I was reading Helen Cooper’s review of Richard Firth Green’s Elf Queens and Holy Friars: Fairy Beliefs and the Medieval Church, in the July 2018 Speculum (852-4), when I tripped over a line containing a quotation from Green himself: “Elfland, Green claims . . . was ‘a contested site in the struggle between the official and unofficial cultures of the Middle Ages'” (852, citing Green 2).
Now, I’m looking forward to reading Green’s book for scholarly purposes; but I really want to read an urban fantasy in which Faerie is a contested site in any struggle between human cultures. Faerie is almost always difficult to get into and hostile toward humans, so the idea that it could become a human battlefield intrigues me. I’d be fine with a medieval setting, as in the quote itself, but I’d love to see what Emma Bull (for example) could do with this. I suppose Emma Newman‘s Split Worlds series comes close, but there’s room for more of this sort of thing, IMO.

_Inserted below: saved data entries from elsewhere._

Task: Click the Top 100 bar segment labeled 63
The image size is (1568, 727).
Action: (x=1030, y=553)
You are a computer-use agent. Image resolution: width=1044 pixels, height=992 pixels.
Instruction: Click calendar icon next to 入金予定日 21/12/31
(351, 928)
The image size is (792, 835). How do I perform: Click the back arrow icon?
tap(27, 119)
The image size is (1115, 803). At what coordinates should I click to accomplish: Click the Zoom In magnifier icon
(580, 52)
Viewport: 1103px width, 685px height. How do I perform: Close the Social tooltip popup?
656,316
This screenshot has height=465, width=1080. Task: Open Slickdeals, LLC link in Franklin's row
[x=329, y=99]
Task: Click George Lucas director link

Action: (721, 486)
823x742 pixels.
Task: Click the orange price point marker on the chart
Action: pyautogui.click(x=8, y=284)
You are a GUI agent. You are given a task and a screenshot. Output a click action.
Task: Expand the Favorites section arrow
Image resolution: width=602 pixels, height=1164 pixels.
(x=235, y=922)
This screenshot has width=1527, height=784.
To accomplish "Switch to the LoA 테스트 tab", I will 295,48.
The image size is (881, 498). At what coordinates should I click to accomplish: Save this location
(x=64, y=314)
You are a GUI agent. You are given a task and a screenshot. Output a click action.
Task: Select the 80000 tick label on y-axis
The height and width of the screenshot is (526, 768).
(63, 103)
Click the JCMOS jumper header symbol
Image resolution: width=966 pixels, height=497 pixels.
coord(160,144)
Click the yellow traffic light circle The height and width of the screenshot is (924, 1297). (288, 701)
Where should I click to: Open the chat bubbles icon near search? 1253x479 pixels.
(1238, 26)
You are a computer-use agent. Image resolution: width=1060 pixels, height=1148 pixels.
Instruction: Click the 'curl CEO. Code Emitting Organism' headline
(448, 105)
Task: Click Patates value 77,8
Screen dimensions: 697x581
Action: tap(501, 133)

The only reason I haven’t already read Elf Queens and Holy Friars is that I’m going to have to get it ILL (thanks to budget cuts to LRU’s library and the Excellence Without Money initiative), and since I’ve been working on finishing assorted projects, I’ve held off on ILL’ing books I don’t actually need for such purposes. If it had been on our shelves I’m sure I would have snatched it. I don’t know why I didn’t buy it at K’zoo this year; that seems like uncharacteristic restraint. Maybe I was just too overwhelmed in the book exhibit, or ran into a friend at a key moment and got distracted from my buying spree.